(DOCUMENT PASSAGE begins)
RateMyProfessors.com Is Dropping The "Hotness" Rating After Professors Called It Sexist

"Life is hard enough for female professors. Your 'chili pepper' rating of our 'hotness' is obnoxious and utterly irrelevant to our teaching."

RateMyProfessors.com dropped its "hotness" rating on Thursday after professors complained that it was sexist, a spokesperson confirmed to BuzzFeed News.

The MTV-owned website, which has been around since 1999, allows college students to publicly rate their professors on a number of traits, including quality and difficulty, as well as a number of descriptors such as "amazing lectures" and "beware of pop quizzes."

Additionally, students can rate the professor on their "hotness," as indicated by a red chili pepper icon.

The pepper has been a long-standing feature of the site, and Rate My Professors even published lists of the "hottest professors" across the country every academic year between 2009 and 2017.

On Tuesday, BethAnn McLaughlin, a neurology professor at Vanderbilt University, tweeted a complaint about the long-standing feature.

Dear @ratemyprofessor Life is hard enough for female professors. Your 'chili pepper' rating of our 'hotness' is obnoxious and utterly irrelevant to our teaching. Please remove it because #TimesUP and you need to do better. Thanks, Female College Prof

"Dear @ratemyprofessor," McLaughlin wrote. "Life is hard enough for female professors. Your 'chili pepper' rating of our 'hotness' is obnoxious and utterly irrelevant to our teaching. Please remove it because #TimesUP and you need to do better."

After McLaughlin's tweet went viral, many other professors chimed in and called for Rate My Professors to remove the chili pepper.

The chili pepper is incredibly creepy and frankly, it makes the job of being taken seriously that much harder for women and young faculty, in my experiences. Please remove it, @ratemyprofessor. Outward appearances have NO bearing on teaching. #college #HigherEducation #academia https://t.co/iplG3Jbaea

"I would prefer my student respect my brain than my hotness," one professor tweeted.

I agree. I was sharing with high school students yesterday how difficult it is for female professors as we are often scrutinized and criticized for our appearance (including attire) much more than male professors are. I would prefer my student respect my brain than my hotness. https://t.co/mWTj2bGFbK

"It's annoying as a Male prof," another tweeted. "Can't imagine how unsettling it would be as a female prof."
(DOCUMENT PASSAGE ends)
(SOURCE MATERIAL begins)
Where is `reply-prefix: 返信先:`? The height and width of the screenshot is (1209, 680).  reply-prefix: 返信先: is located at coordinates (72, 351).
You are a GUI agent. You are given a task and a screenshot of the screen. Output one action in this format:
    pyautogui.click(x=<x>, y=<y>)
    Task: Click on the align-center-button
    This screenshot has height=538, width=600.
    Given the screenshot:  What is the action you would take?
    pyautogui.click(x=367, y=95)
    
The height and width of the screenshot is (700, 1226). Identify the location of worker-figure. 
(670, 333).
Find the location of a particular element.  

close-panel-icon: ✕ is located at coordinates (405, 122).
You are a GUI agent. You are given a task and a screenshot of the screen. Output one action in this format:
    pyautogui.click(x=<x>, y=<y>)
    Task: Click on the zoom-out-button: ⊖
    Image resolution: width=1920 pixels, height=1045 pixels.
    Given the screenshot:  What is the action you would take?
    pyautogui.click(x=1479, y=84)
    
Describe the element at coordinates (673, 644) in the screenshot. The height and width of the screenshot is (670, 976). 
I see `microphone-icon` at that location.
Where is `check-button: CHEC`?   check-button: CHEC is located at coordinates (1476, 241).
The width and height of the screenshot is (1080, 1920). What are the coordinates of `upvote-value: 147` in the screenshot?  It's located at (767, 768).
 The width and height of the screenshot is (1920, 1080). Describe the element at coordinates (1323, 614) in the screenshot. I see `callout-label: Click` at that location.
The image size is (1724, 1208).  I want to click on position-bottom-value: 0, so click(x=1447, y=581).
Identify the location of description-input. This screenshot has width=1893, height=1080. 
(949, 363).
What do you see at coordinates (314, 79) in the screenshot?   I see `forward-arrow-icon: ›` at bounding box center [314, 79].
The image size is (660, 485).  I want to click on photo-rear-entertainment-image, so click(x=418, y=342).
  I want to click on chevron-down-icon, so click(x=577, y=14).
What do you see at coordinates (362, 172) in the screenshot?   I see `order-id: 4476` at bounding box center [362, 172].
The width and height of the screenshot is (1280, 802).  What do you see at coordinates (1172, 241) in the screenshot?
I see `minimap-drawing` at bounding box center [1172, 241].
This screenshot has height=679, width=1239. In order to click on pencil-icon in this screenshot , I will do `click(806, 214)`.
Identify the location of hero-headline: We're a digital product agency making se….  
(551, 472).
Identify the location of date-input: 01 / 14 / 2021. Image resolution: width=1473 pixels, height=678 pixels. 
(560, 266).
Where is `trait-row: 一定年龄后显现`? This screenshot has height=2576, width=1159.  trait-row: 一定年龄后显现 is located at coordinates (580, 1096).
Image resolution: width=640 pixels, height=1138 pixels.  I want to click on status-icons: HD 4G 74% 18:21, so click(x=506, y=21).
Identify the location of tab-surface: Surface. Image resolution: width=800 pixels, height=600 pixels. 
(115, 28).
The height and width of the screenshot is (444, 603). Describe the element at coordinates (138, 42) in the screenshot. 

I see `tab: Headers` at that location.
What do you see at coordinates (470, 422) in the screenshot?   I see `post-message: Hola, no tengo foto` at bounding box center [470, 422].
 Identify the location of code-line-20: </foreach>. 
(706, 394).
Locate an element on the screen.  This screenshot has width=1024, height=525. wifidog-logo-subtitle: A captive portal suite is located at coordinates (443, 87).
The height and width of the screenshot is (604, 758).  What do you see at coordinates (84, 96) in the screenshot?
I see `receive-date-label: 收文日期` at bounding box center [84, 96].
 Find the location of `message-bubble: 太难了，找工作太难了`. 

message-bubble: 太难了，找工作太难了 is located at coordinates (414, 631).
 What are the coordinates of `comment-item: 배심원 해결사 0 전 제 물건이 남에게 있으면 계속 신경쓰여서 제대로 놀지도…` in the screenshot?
(SOURCE MATERIAL ends)
■ CHECK YOUR UNDERSTANDING:
1. In the article on the hotness rating, replace "obnoxious" with "offensive" and write out the passage that begins at the words "RateMyProfessors.com Is Dropping" and stops after "to BuzzFeed News.".
2. Does the article on the hotness rating support each statement? Answer yes or no for each and quote the deciding words. (a) The website has existed since 1999. (b) BethAnn McLaughlin teaches chemistry at Vanderbilt University. (c) The site published lists of the "hottest professors" every academic year from 2009 to 2017.
These records come from a different source than the article.

■ EXERCISE ANSWERS:
1.
RateMyProfessors.com Is Dropping The "Hotness" Rating After Professors Called It Sexist

"Life is hard enough for female professors. Your 'chili pepper' rating of our 'hotness' is offensive and utterly irrelevant to our teaching."

RateMyProfessors.com dropped its "hotness" rating on Thursday after professors complained that it was sexist, a spokesperson confirmed to BuzzFeed News.

2.
(a) Yes: "which has been around since 1999"
(b) No: "a neurology professor at Vanderbilt University"
(c) Yes: "published lists of the "hottest professors" across the country every academic year between 2009 and 2017"